Cul-de-Sacs of these surrogates are where the ghosts gather, waiting for dance partners like lazy, undying sharks. Whether they are the works of Tolkien, excellent old video games, classic comic books, or fictional role playing settings from BattleTech or World of Darkness, these ghosts are eager to feed from our pathos. In return they provide solace, a temporary reprieve from the bleak hellscape of reality. They gladly take our hands and fill us with romantic notions of peoplehood, moral superiority, and a hunger for righteous vengeance.
The ghosts know what we crave, and it’s why so many of us spend an unhealthy amount of time dancing with them. We know the emotions and visions they share with us are illusory, but we indulge nonetheless. Dancing with them provides us with better company and a healthier sense of identity than the poison reality seeks to feed us. In this surreality we find a measure of genuine camaraderie or even community, and I believe that’s why so many White men, especially dissident ones, use these ghosts as a way to communicate their metaphysical, political, and spiritual ideas.

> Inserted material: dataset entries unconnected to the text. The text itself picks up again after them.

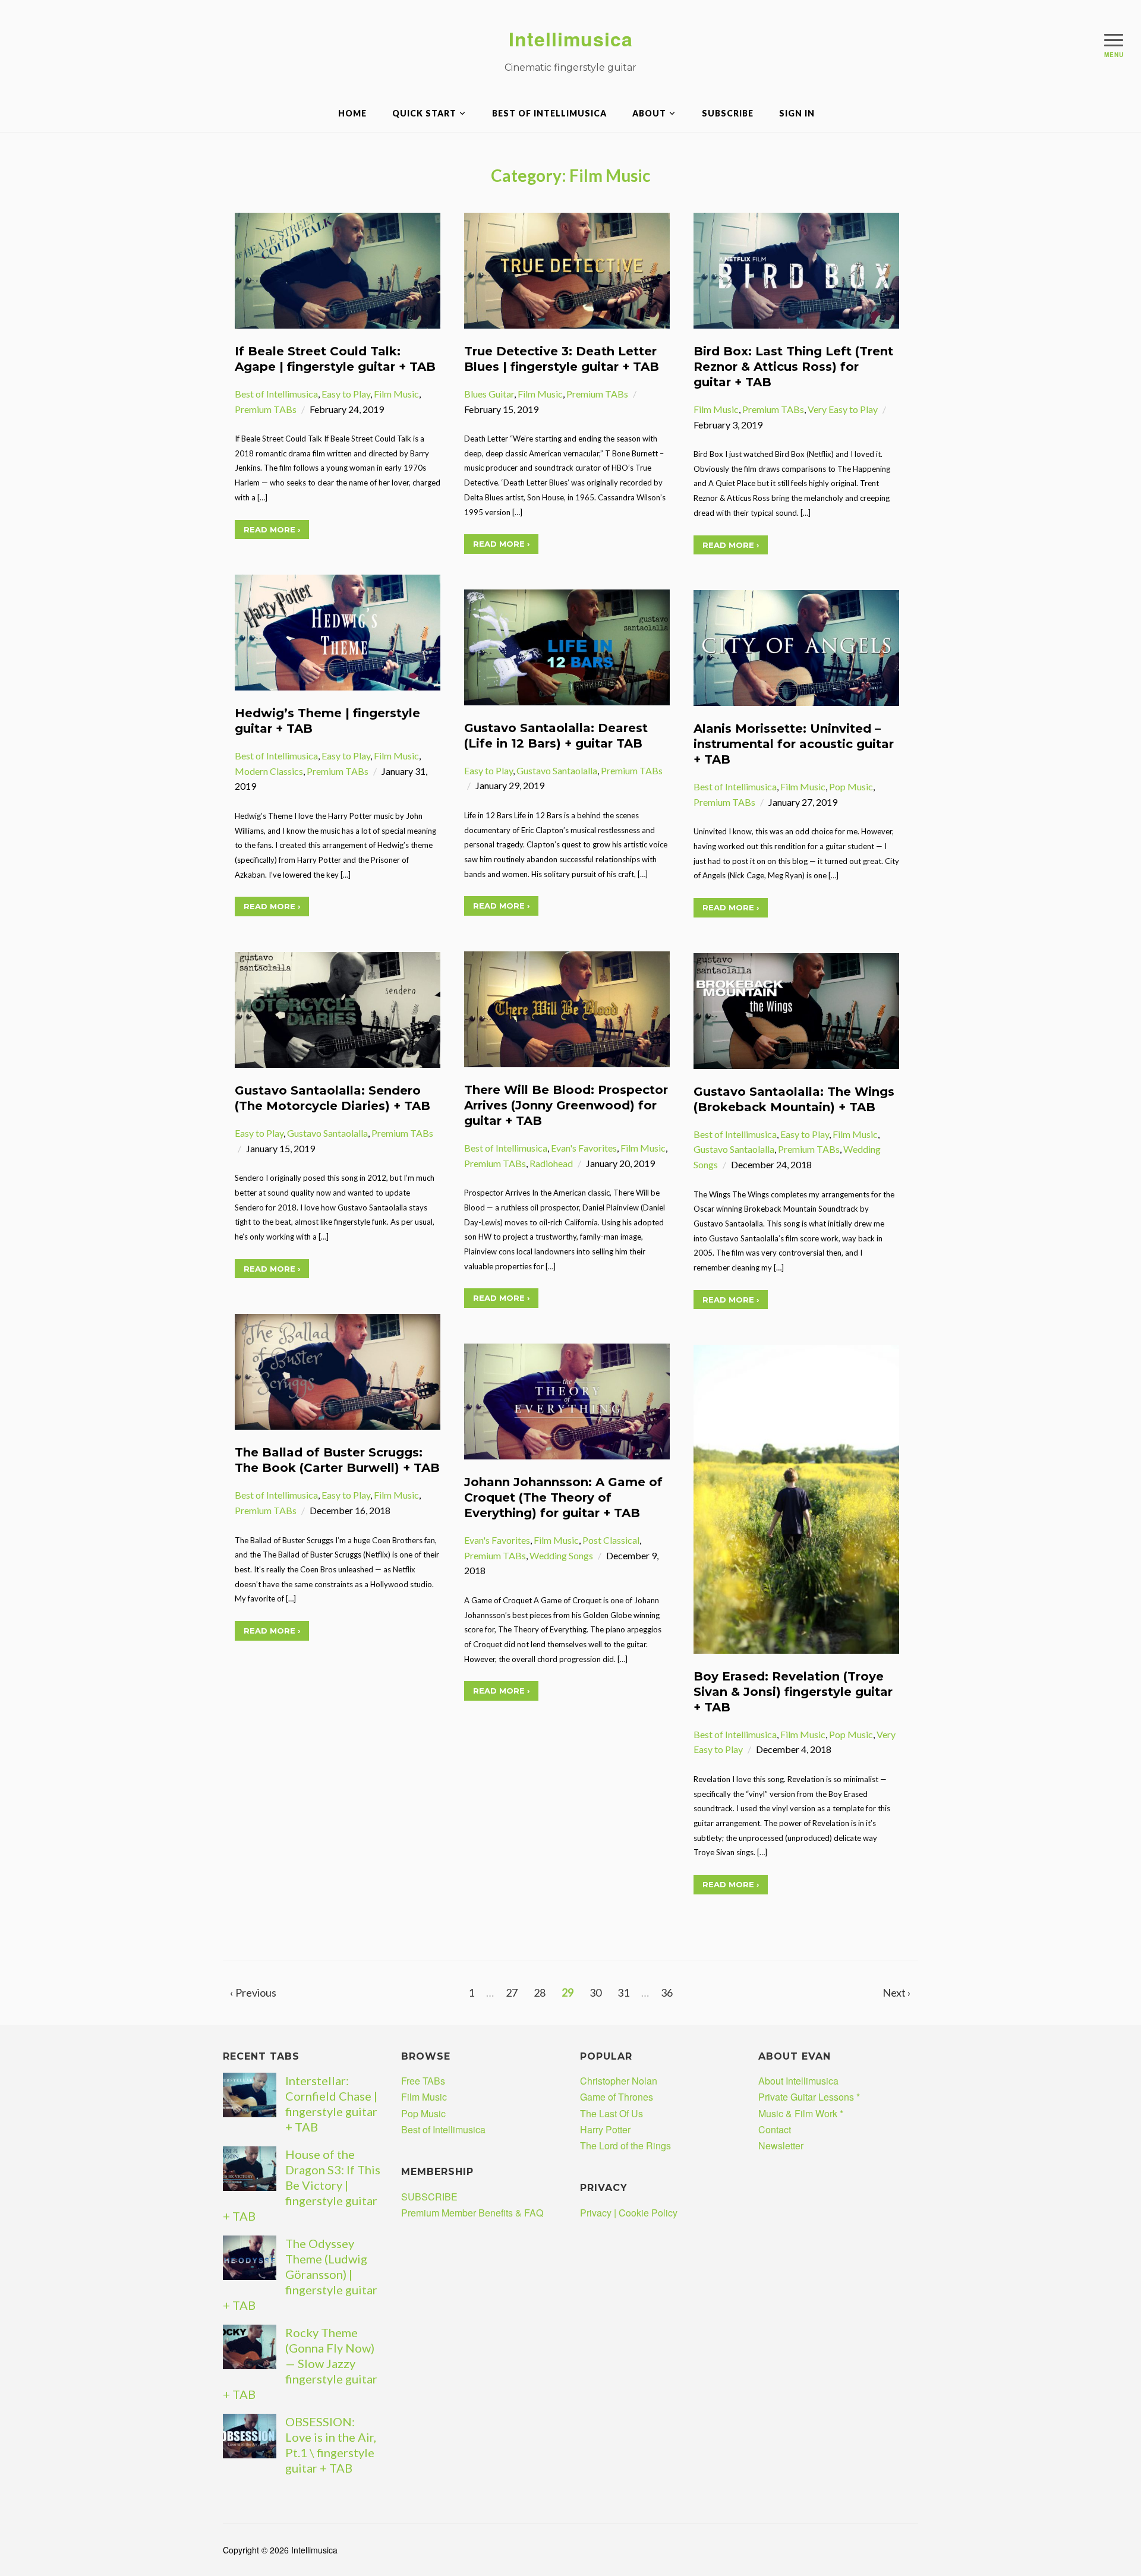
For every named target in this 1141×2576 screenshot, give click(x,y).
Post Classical (610, 1540)
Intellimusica (571, 38)
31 (623, 1992)
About (649, 113)
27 (512, 1992)
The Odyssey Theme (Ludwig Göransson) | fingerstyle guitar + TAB (300, 2274)
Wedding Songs (561, 1555)
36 (667, 1992)
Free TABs (423, 2081)
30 (595, 1992)
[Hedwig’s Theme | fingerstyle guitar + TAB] (337, 631)
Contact (774, 2129)
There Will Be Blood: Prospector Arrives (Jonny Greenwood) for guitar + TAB (566, 1105)
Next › (896, 1992)
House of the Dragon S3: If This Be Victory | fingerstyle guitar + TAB (301, 2185)
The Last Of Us (611, 2113)
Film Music (396, 393)
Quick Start (424, 113)
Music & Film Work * (800, 2113)
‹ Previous (253, 1992)
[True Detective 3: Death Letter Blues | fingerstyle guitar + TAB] (567, 269)
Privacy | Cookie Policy (628, 2212)
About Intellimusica (798, 2081)
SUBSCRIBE (728, 113)
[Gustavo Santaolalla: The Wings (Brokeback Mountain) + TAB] (796, 1009)
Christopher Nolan (618, 2081)
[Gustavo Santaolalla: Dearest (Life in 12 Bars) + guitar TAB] (567, 646)
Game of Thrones (616, 2097)
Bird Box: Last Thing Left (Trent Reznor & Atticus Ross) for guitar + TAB (793, 366)
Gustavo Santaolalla (556, 770)
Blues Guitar (489, 393)
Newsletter (780, 2145)
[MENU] (1113, 39)
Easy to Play (346, 393)
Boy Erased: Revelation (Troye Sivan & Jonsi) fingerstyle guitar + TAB (793, 1691)
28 (540, 1992)
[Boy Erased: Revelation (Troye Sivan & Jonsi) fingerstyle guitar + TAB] (796, 1498)
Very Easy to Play (843, 409)
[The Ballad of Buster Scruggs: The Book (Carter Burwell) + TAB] (337, 1370)
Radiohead (551, 1163)
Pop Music (851, 786)
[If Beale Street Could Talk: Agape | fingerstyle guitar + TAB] (337, 269)
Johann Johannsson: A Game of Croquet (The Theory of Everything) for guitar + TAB (563, 1497)
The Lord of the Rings (625, 2145)
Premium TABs (266, 409)
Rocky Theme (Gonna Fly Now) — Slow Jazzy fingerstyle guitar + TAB (300, 2363)
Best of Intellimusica (549, 113)
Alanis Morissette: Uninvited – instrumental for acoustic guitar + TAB (794, 744)
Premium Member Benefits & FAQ (472, 2212)
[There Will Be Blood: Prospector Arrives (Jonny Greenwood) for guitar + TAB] (567, 1008)
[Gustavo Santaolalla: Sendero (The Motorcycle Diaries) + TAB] (337, 1009)
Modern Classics (269, 771)
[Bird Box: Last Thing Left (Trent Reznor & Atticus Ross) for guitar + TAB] (796, 269)
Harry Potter (605, 2129)
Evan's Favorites (584, 1147)
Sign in (797, 113)
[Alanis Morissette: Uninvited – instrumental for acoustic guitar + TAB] (796, 647)
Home (352, 113)
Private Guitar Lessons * (809, 2097)
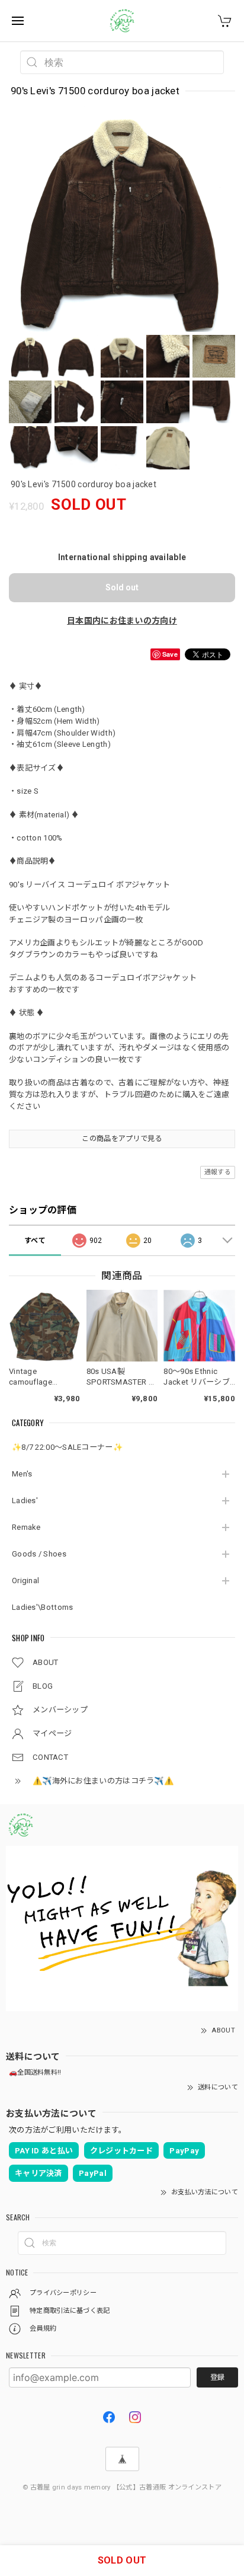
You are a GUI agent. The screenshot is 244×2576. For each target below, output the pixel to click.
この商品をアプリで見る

Our men today, especially younger ones, know they have been lied to, tricked, economically enslaved, and sabotaged by society. They can’t shake the feeling their only fate is to be used up and discarded by a system which not only hates them, but actively seeks to deprive them of identity and progeny. So more and more they dance with ghosts, drinking deeply from the chalice of masculine dreams, and are inspired by spectres of a romanticised past. The ghosts of the past want bold things, and are desperate for more pathos. They fill men’s heads with a yearning for conquest and adventure - with a desire for righteous crusades, glorious revolutions, and jubilant masses celebrating the heads of traitors on pikes.
I can’t help but wonder where this will lead. If every man of merit, strength, and moral fibre becomes disenfranchised, where do they turn? How do they find meaning? If the purposeful destruction of Western culture continues, then all our men will have left are these ghosts. When there is nothing for them in reality but a nightmare of emasculation, White erasure, and wifeless poverty, will they awake with clenched fists and gritted teeth, ready and willing to do the bidding of ghosts?
People like me who are aware of these things but are also old enough to remember what things were like in the 80s and 90s live on the cusp. We are entering the eclipse between eras, and soon I worry we will be the new ‘ghosts’, doomed to float through a reality that isn’t ours, only remembering what once was and beckoning young men to listen to our tales of loss and pride - desperate to feel hope for a future we can’t see or join. I worry in our fading desperation, will we cause what’s coming to be even worse? Despite how we ghosts envision crusades and revolutions, the reality of such will not be like our stories and games. They will be dark and bloody, harkening a time of great loss, turmoil, and misery.
Such events will create a severance from the past and generate a new creation myth for our people in whatever country, protectorate, or city state arises, and those of us from the before-time will not belong there. We may still linger for a time, long enough to share our wisdom and experiences for those who must live after the new dawn.
I hope and pray we haunt those men responsibly.


Lovely article Yizz, you may have seen me lurking in streams or in comments sections, it’s me Baldwin. Your mother’s husband sounds like a good man. 100 years ago, he’d be an indispensable member of society. Hope what time he has left on this Earth is one of peace and spent with kin.
God Bless 🙏🏻
This was very moving. Your father in law sounds like the kind of guy a lot of Yizzraelites would love to hang out with.